We fucked the velvet from existence,
& coddled a fetus,
Displaced in-utero. A blanket of morning comforts
The ill-advised philanderers. Time progresses not in 24, but from a lack
Of alcohol & pills. I hold a blanket dipped in woodgrain
Against the bedroom window. I say: look here’s a story
Name the tree. Once we name the dead.
Once we name the dead. Once we name the dead
The dead can remember…By ignoring lucid suffering,
We become complacent. 3 pills per sunrise. 2 pills per nightfall.
I swallow them up with a sip of madness for lubrication. Tender
Is the throat waiting to be cut?
The fan’s aura is rusty, flakes from a decaying screw sprinkled its frame as I turned it on. The fan wails during thunderstorms, thunder muffled through spinning blades, no fear of lightning vibrations for the deaf, hell, it’s a God song they ought to sing. But what tempts the aura of a fan delights the death of a revenge screw. Revenge screws are easy to identify.
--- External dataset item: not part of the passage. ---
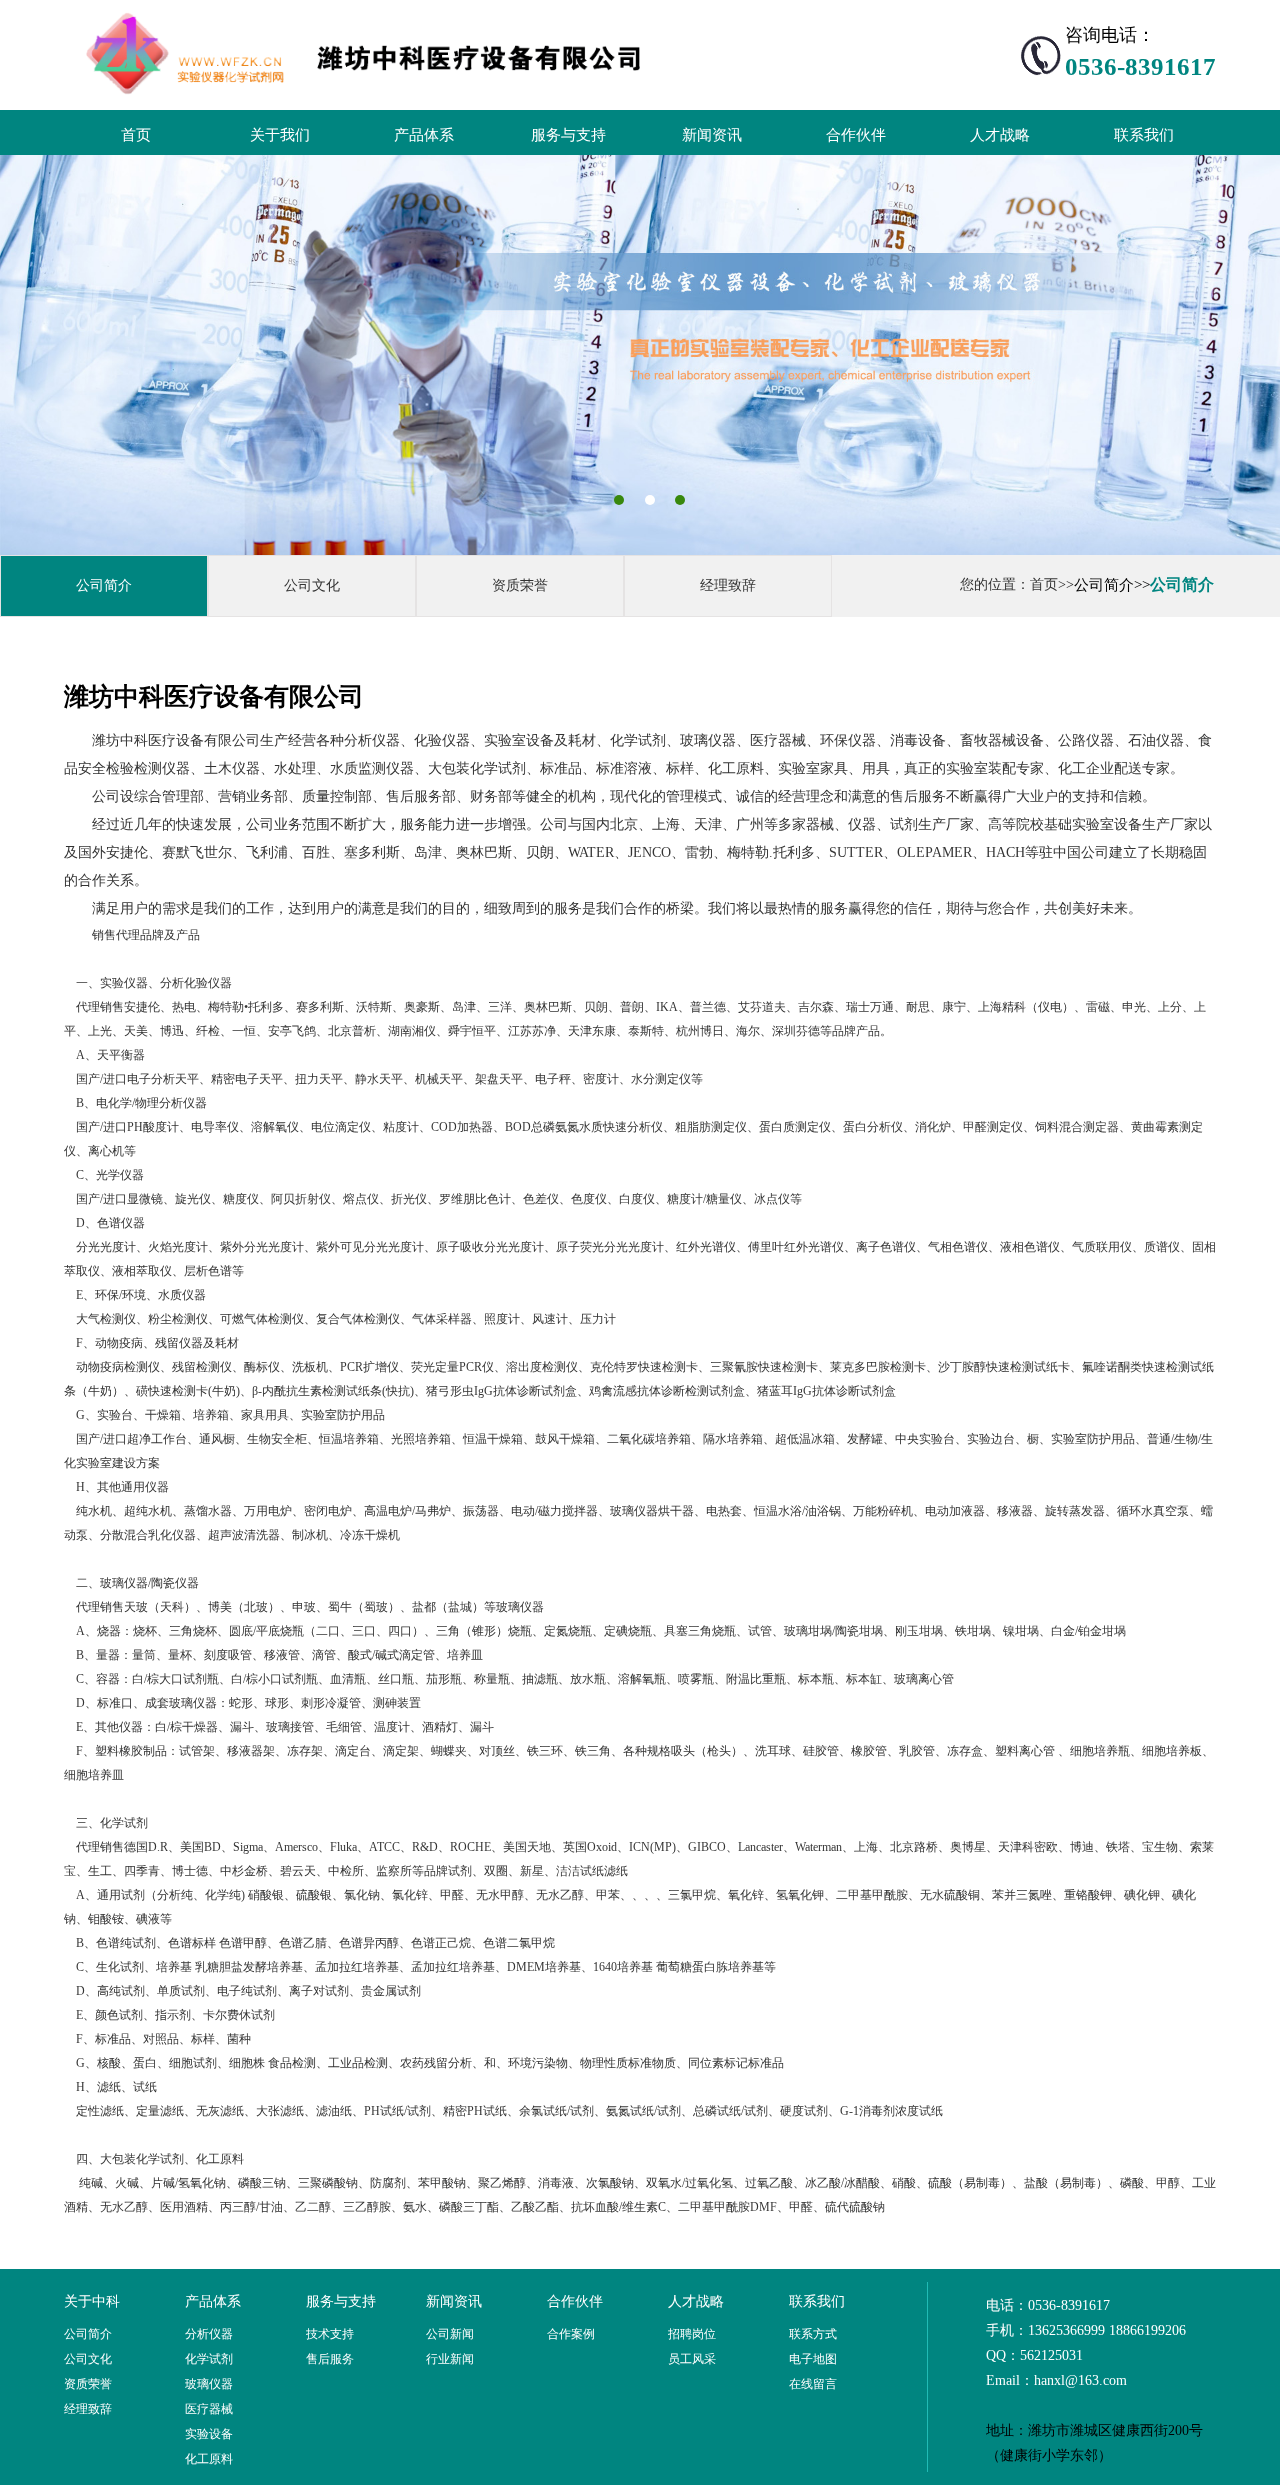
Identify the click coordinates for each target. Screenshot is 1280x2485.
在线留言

They spin counterclockwise and sort of squeal while being twisted. They’re always in need of a Philips Head when what’s present is a flathead, but they delight in vice versa too. They are also in dire need of suicide. A sweet kill lurches, poses like thunder and proposes death as ultimate rejoice. Revenge screws turn, squeal and pulsate inside knotted wood. Thunder hums. Silence ensues.
Portrait of a chimpanzee accomplished using acrylic paint,
But rumor specifies a bust of Churchill in the White House.
A bedframe spread like a skeletal system to which I draped
Human colors across, aligning sunshine with shadows
Nailed to the walls. I heard a bovine escaped a slaughterhouse
And sprinted throughout Manhattan. Citizens were aghast, stunned
That a slaughterhouse was located close enough for a bovine to
Escape from, liberated on a Monday morning he was captured
By Tuesday afternoon. They slaughtered him like art in Times Square,
Butchering a steer while reciting poetry for the adoring public.
Portrait of an ethical quandary framed and hung above a skeletal bedframe,
Human colors adjusted spectacles to observe the reasoning behind the spread.
A postage stamp used like a Band-Aid to suture the edges of a paper wound. And on the coffee table a glass brimming with tap water trembles from a philanthropist’s footsteps, footsteps galvanized by a frantic pace, directing him to grab items off the shelves and fidget with price tags fastened, loosely. Window shoppers are onlooking, hot breaths trailing from lungs taking pause to appreciate the philanthropist flailing sundries, unknown to him, unowned by him. Shop owner bites her lip. She moans and twiddles a loose string descending off her plain white t-shirt with her fingers, looping the dead stitch around her index and middle fingers. Philanthropist stoops to lift a lone penny off the ground. A centimeter of his underwear peeks out from his khaki waistline. Window shoppers are onlooking and curl their faces with disgust at such a vulgar display. Philanthropist senses a dozen eyes observing his exposure, he turns red and lifts his waistline to his nipples. Shop owner sighs with relief as he exits the store. Nothing was accomplished that day, nothing of value.
First. A (noun). Then a function to progress function. This speculation assumes deity identity, a separation clear like glass from spectator, who is, or was…that eye sore, or that dead eyed snore, a possession of function, collector of petals, numbers and sex symbols. Witness to thousand-yard stares that ensnare pockmarks in the walls, whence, arachnids lurch and wiggle out stressors (flies that fought) & everyday stories.
Second (noun assumed). She pinches at the corners of her sundress, draped like a curtain over the sides of the park bench. A breeze lifts the corners of her sundress while she’s distracted by moonlight, moonlight that highlights a ripple fluttering in the shallow pond. An assemblage of Gerridae insects scuttle, hop and amuse the streetlamps, onlooking, patient like a voyeur. She pinches at the corners of her sundress and buries the corners beneath her fleshy thighs. A breeze touches her ankles, she smiles but not out of amusement. The smile is a concoction of love, disguised as a fervor.